Herta Müller, une voix contre la dictature

Clément Solym - 09.10.2009

Culture, Arts et Lettres - Récompenses - Nobel - 2009 - Herta


On s’attendait au nom de Philip Roth, Amos Oz ou encore Mario Vargas Llosa pour le Prix Nobel de Littérature mais les Suédois ont encore une fois surpris les plus perspicaces. C’est Herta Müller, peu connue du grand public, qui a remporté les voix du jury, en repartant avec 10 millions de couronnes suédoises (980.000 euros).

Toutefois, et c'est assez étrange pour le relever, nos confrères de Bibliobs notent qu'un blogueur américain avait fait savoir que selon lui, ce serait bien Herta Müller qui obtiendrait ce prix.
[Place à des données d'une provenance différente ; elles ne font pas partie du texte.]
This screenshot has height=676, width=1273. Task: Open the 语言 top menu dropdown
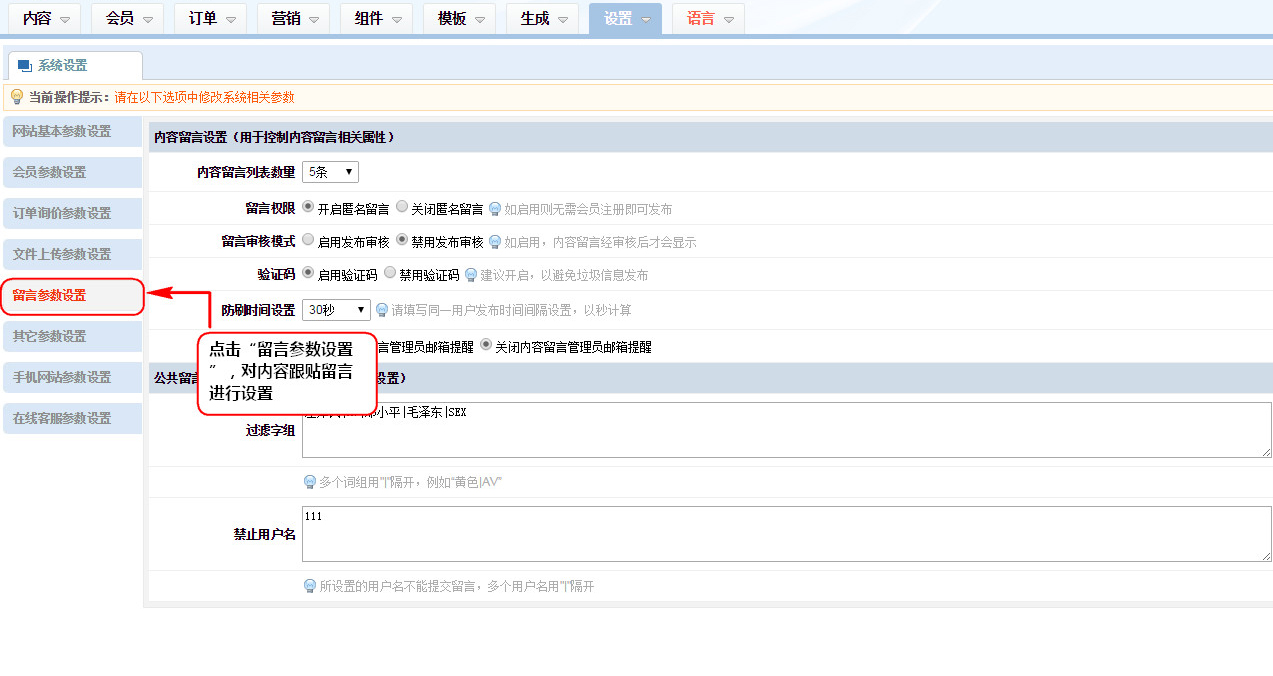[708, 19]
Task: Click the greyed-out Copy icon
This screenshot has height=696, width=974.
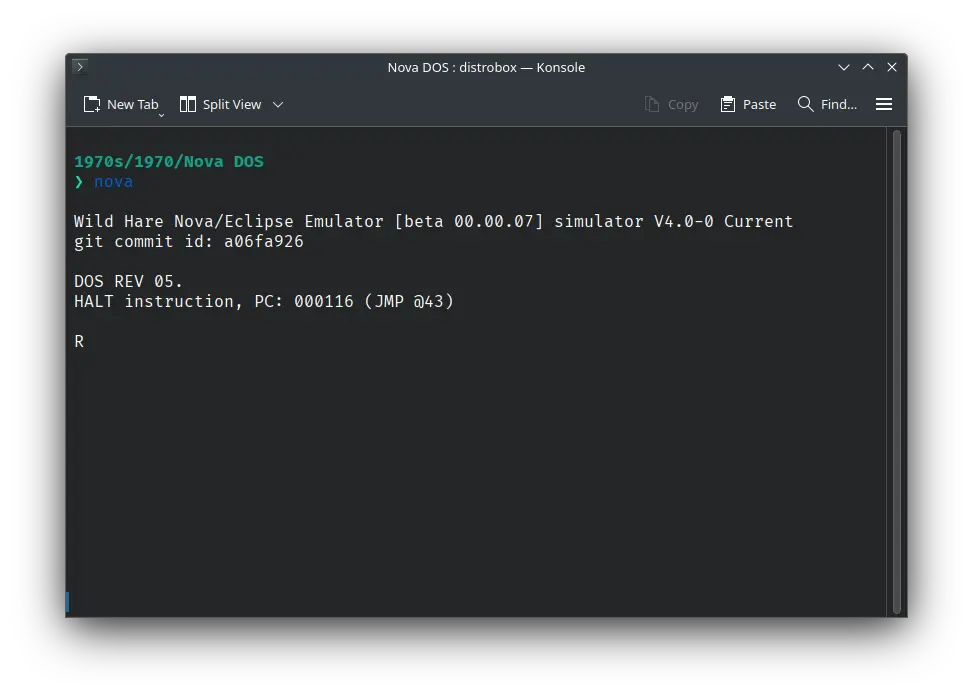Action: click(x=652, y=104)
Il s'appuyait notamment sur la hausse récente de sa cote sur les sites de paris en ligne...

Née en 1953, dans le petit village roumain Nitchidorf, Herta Müller fit des études de littérature allemande et roumaine avant d’être embauchée comme traductrice. Mais elle va très vite s’opposer aux dérives du système dictatorial mis en place par Nicolae Ceausescu. Une fois licenciée, elle n’aura de cesse, par la suite, de dénoncer les actes commis par ce système politique.

Finissant par être sérieusement inquiétée par la police secrète roumaine, elle fuit le pays en 1987, aux côtés de son mari, l’écrivain Richard Wagner, pour venir s’installer en Allemagne. Vivant désormais à Berlin, elle est membre de l’Académie allemande de langue et littérature.
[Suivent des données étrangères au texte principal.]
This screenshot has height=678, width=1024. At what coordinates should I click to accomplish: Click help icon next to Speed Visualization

Toutefois, celle qui a publié avec succès en 2009 Atemschaukel, a du mal à croire au choix du jury de Stockholm. Douzième femme à obtenir ce prix, Herta Müller n’a jamais posé les armes de la contestation écrite. Son dernier ouvrage vient notamment évoquer l’exil des Germano-Roumains en Union soviétique. C’est à partir de l’expérience d’enfermement vécue par sa mère qu’elle a pu écrire ce livre.

Le monde des lettres en Allemagne ne tarit pas d’éloges au sujet de Herta Müller. Günter Grass, lui-même consacré en 1999, se dit très content du choix fait par le Nobel.